Carl Berry, a UK University of Central Lancashire lecturer in robotics engineering, told me that “Calling it horse shit sounds generously honest.” Berry said that robotics and AI should not be used in manufacturing research.

He said that while he didn’t deny Tesla’s research into this topic was a bad thing, “but they and Boston Dynamics leave the public with unrealistic expectations about what robotics can do or will do for many years.”


I don’t doubt Musk can make something that looks like the Tesla Bot in 2022. It wouldn’t be hard to make a decent automaton — something on the level of Disney’s more advanced theme park models, for example. He can send it into space once he has it walking out on stage, just for the headlines. It will just be another distraction if he does. While robotics significantly impacts manufacturing, there is no reason to assume that robots don’t need to look like humans to do so.

Musk often uses this bait-and-switch method. Think about the changes Musk made to his Hyperloop plans over time. The technology was announced as a railgun-like train system that would move people from Los Angeles to San Francisco in less than half an hour. Over the years, these ambitions have shrunk until the project morphed into The Loop: a small tunnel that you can drive a car through if you want. Also known as A tunnel.

The Tesla Bot reminded me of Sophia, the automated chatbot who has appeared on magazine covers and chat shows. Sophia relies on misdirection to fool audiences and is a frequent target of AI experts’ scorn. It also has a job. As one of the robot’s creators, Ben Goertzel, told me in 2017, Sophia works by priming our imagination, encouraging us to fool ourselves into thinking the future is nearer than the evidence suggests. The robot generates news coverage and funding for its creators.

Goertzel stated, “If I tell people that I use probabilistic logic to reason on how to prune the backward-chaining inference trees in our logic engine,” They will feel more comfortable believing that AGI is possible if I show them a smiling robot face.

This is Musk’s goal, whether he is aiming to instill that feeling in investors or others. The Sophia strategy has a twist. Musk doesn’t need a simulacrum robot to sell his dream. He only needs a spandex-clad dancer. That’s innovation.


Continue Reading


OnlyFans has a new policy that bans sexually explicit Content




OnlyFans has a new policy that bans sexually explicit Content

Masturbation and sex, actual or simulated, are not allowed.

On Thursday, the video and image sharing site OnlyFans announced plans to bans sexually explicit content” starting October 1. While we’re still not sure exactly why it’s changing so drastically, it just sent out an updated Terms of Service policy to the creators who’ve built the site detailing precisely what won’t be allowed going forward.
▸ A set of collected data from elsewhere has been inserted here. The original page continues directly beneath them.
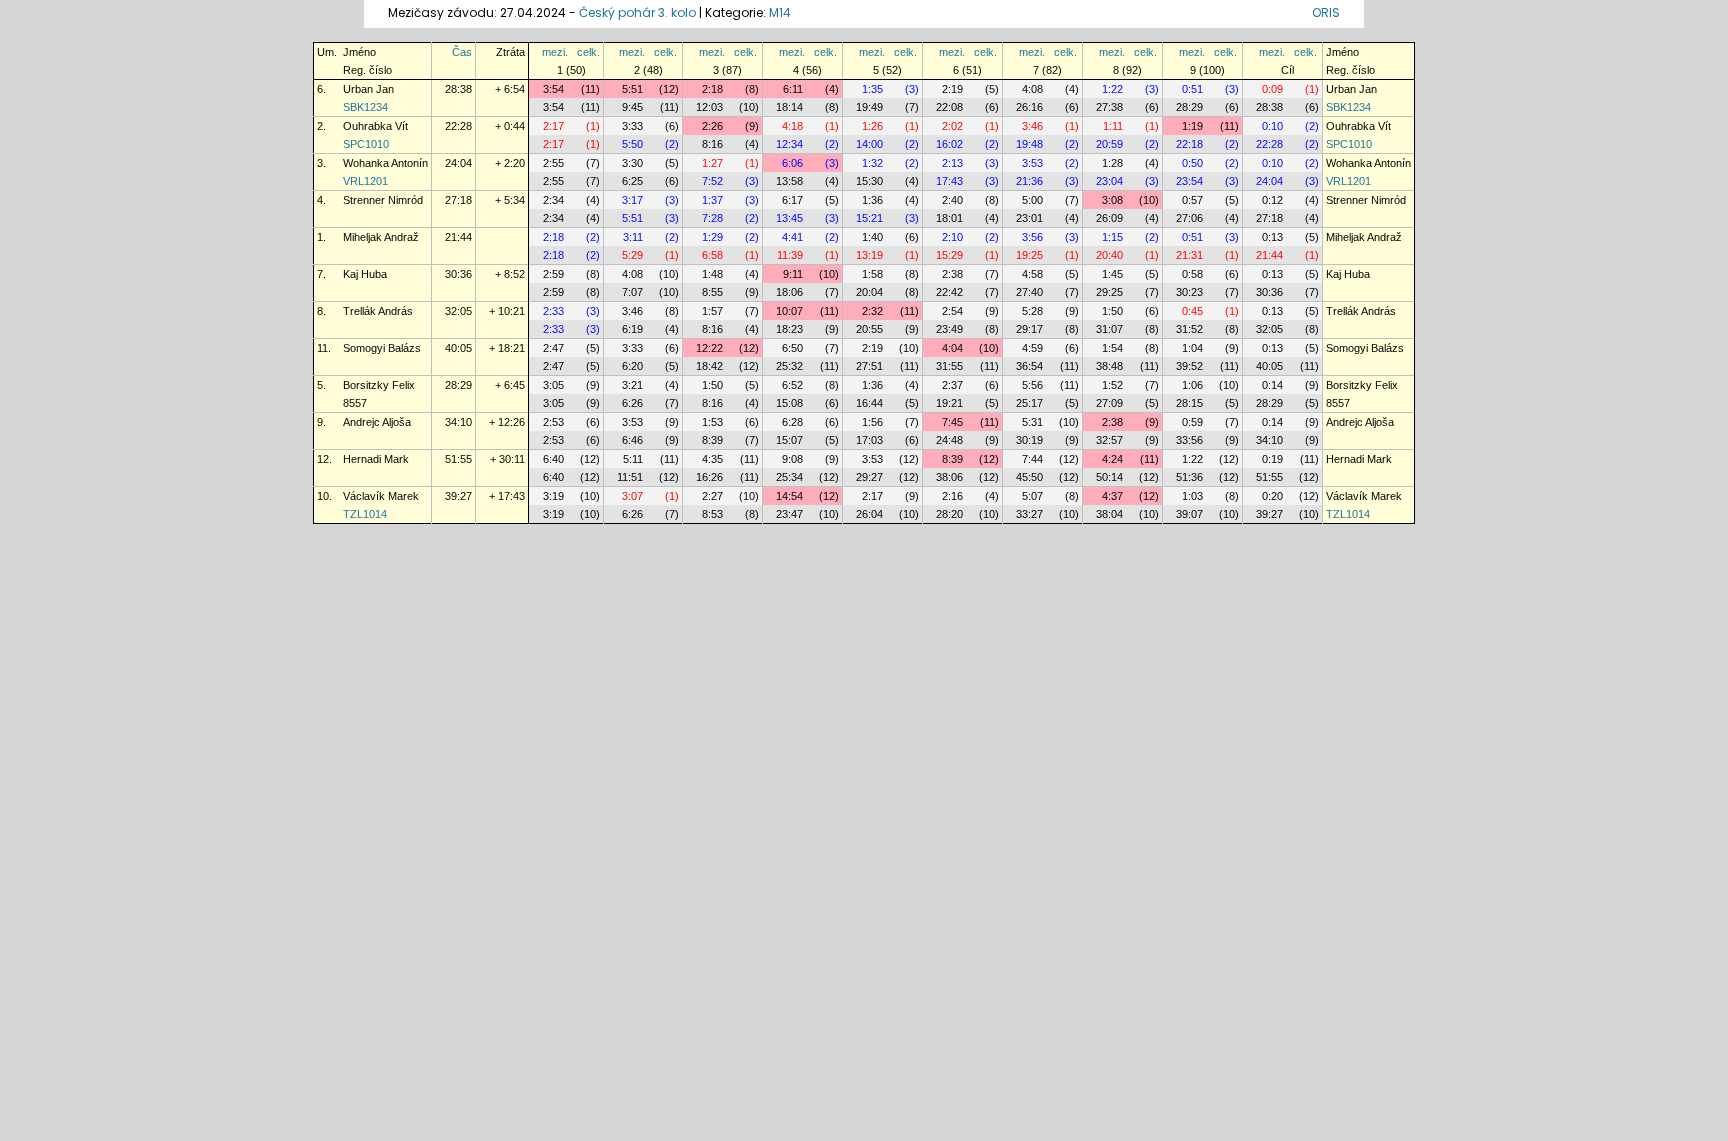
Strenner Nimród (383, 200)
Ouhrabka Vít (375, 126)
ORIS (1326, 12)
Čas (462, 52)
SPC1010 (366, 144)
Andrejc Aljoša (377, 422)
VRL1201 (365, 181)
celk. (588, 52)
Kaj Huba (365, 274)
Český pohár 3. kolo (637, 12)
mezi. (555, 52)
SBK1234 (365, 107)
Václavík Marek (381, 496)
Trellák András (378, 311)
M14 (780, 12)
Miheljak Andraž (381, 237)
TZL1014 (365, 514)
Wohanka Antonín (385, 163)
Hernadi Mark (376, 459)
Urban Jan (368, 89)
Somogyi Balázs (382, 348)
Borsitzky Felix (379, 385)
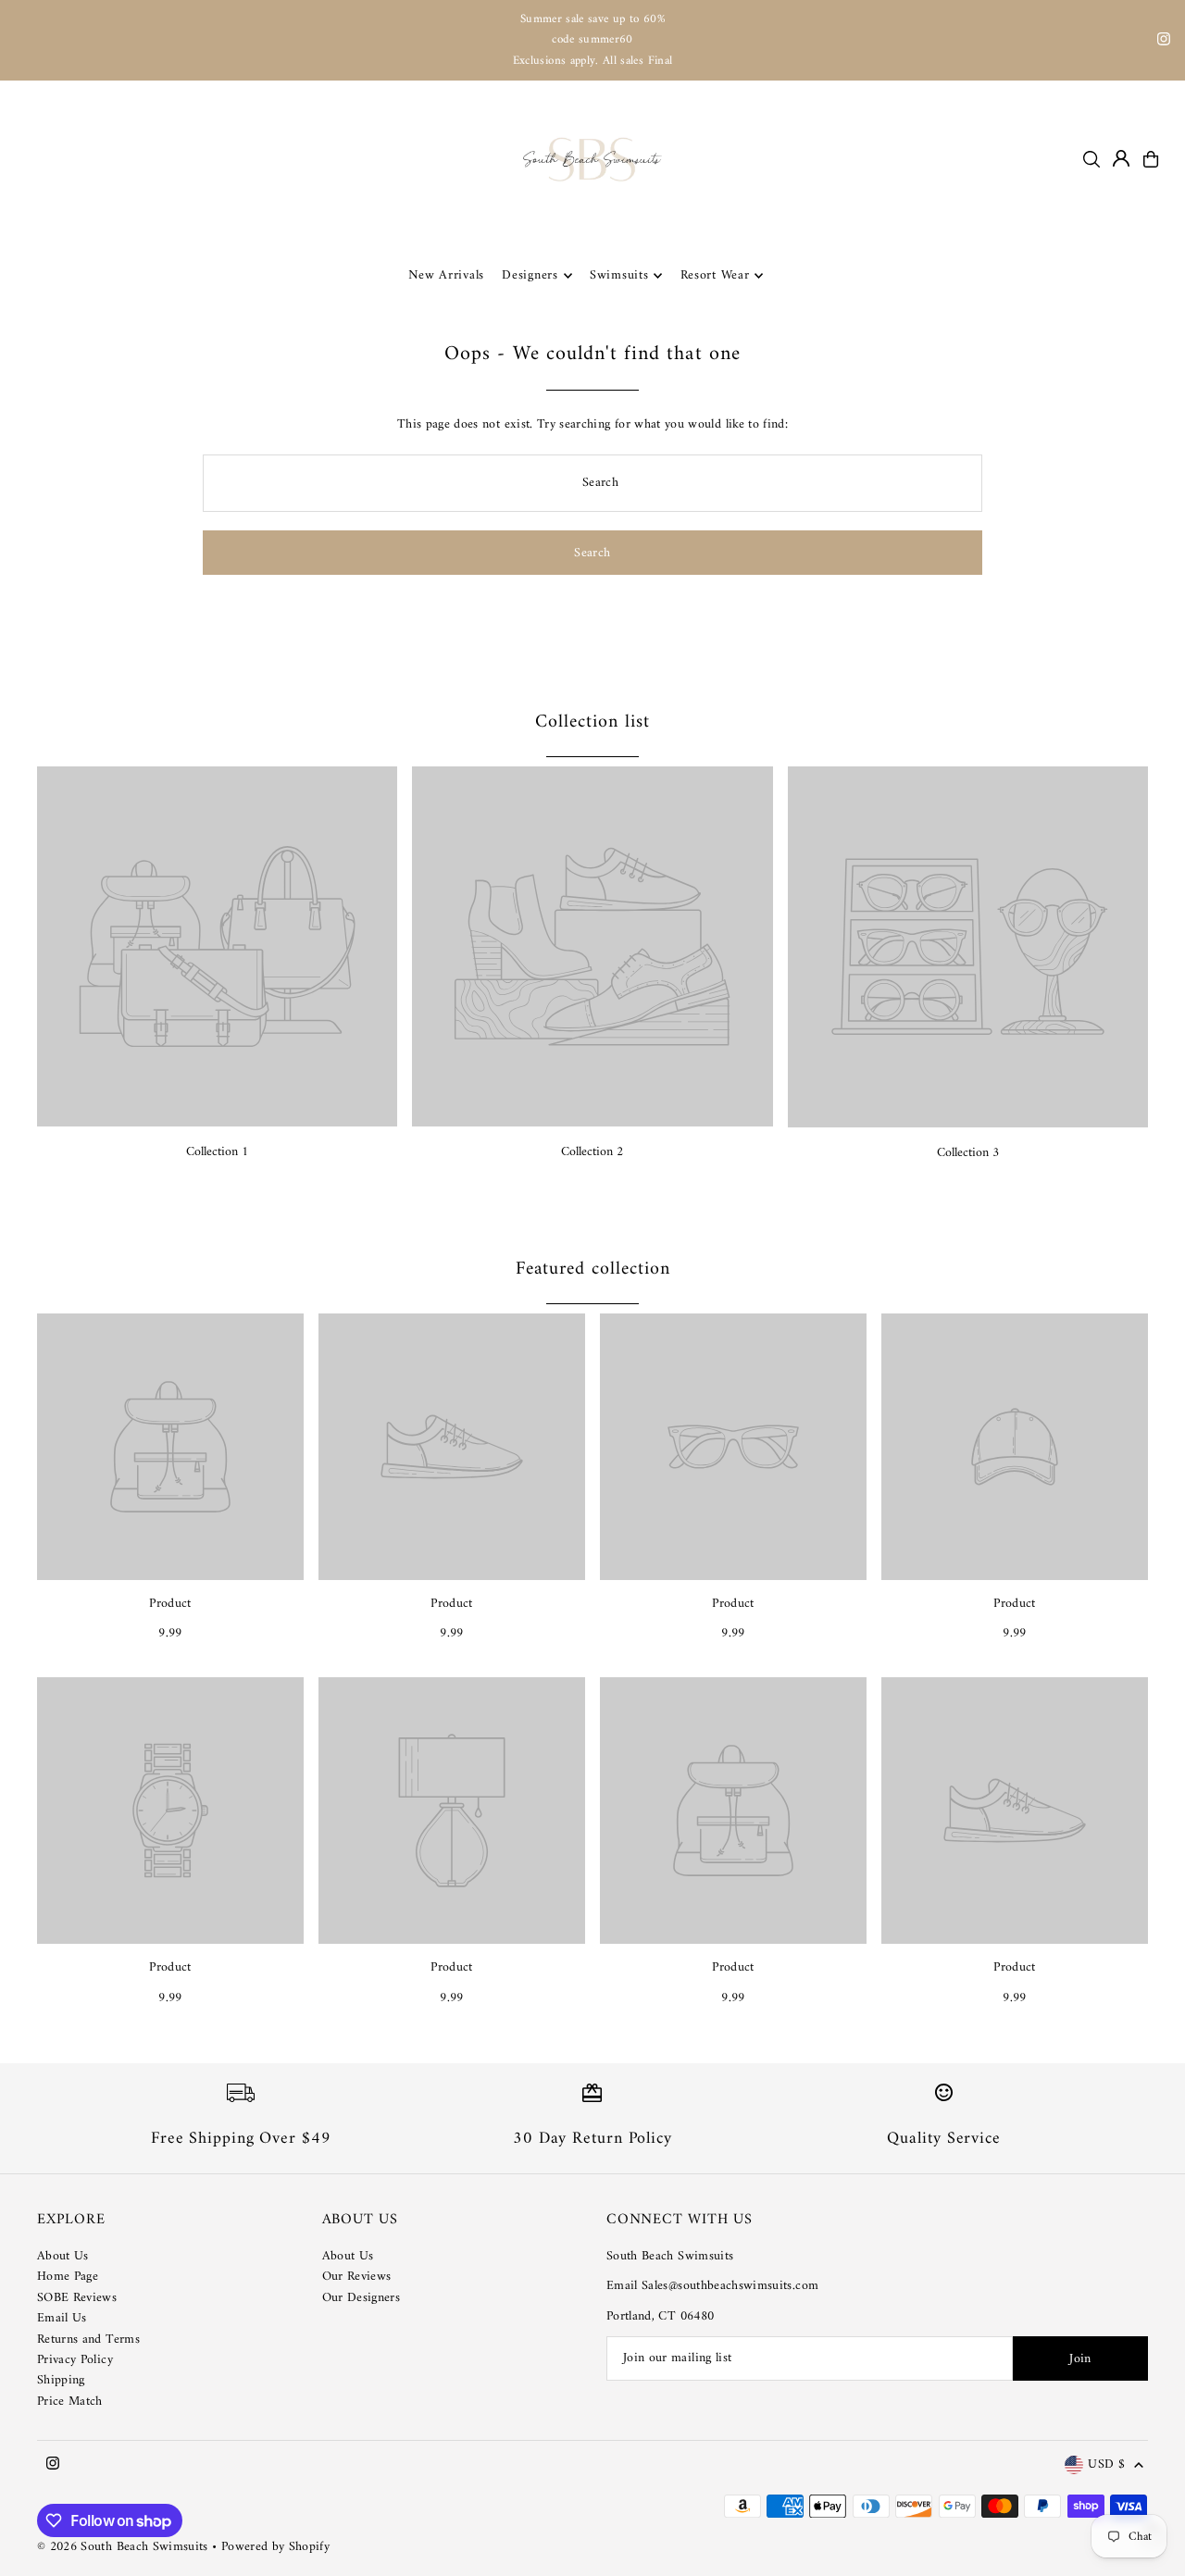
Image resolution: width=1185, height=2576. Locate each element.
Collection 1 (217, 1152)
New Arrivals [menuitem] (446, 275)
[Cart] (1150, 159)
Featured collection (593, 1269)
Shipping (61, 2380)
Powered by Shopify (275, 2546)
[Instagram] (1163, 42)
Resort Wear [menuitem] (715, 275)
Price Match (70, 2401)
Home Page (67, 2276)
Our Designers (361, 2297)
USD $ (1106, 2465)
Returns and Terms (88, 2339)
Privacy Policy (75, 2359)
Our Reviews (357, 2276)
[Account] (1121, 158)
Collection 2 (592, 1152)
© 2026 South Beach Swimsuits (122, 2546)
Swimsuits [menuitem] (619, 275)
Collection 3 (968, 1152)
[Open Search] (1091, 159)
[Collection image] (217, 946)
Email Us (62, 2318)
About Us (63, 2256)
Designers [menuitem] (529, 275)
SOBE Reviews (77, 2297)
The new OnlyFans, Acceptable Use Policy, is visible when compared to the previous one.

You must not upload, post, or display Content on OnlyFans.

  • Promotes, advertises, or refers to “sexually explicit behavior,” which can be:
  • Actual or simulated sexual intercourse between any two persons, including oral-genital and anal-genital intercourses and genital-genital and oral-genital intercourses.
  • Actual or simulated masturbation
  • Any display of the anus and genitals of another person that is extreme or offensive
  • Actual or simulated material showing bodily fluids often secreted during sexual activity;
  • All Content that promotes, advertises, or refers to “sexually explicit behavior” must be deleted before December 1, 2021, or any other date we communicate to users.

The policy’s other sections that prohibit deepfakes, drug use, and violence are unchanged. The site sent an email to OnlyFans creators stating that Content containing nudity would be permitted as long as it was consistent with the policy. Posts may show body parts but not anything explicit. Your account may be suspended or terminated for any breach, as well as access to your earnings.

OnlyFans’ billion-dollar brand and business have been built mainly because onlyFans sex workers provide precisely the type of Content being banned. These content creators now have until December 1 to delete all traces of suddenly unacceptable Content from their profiles.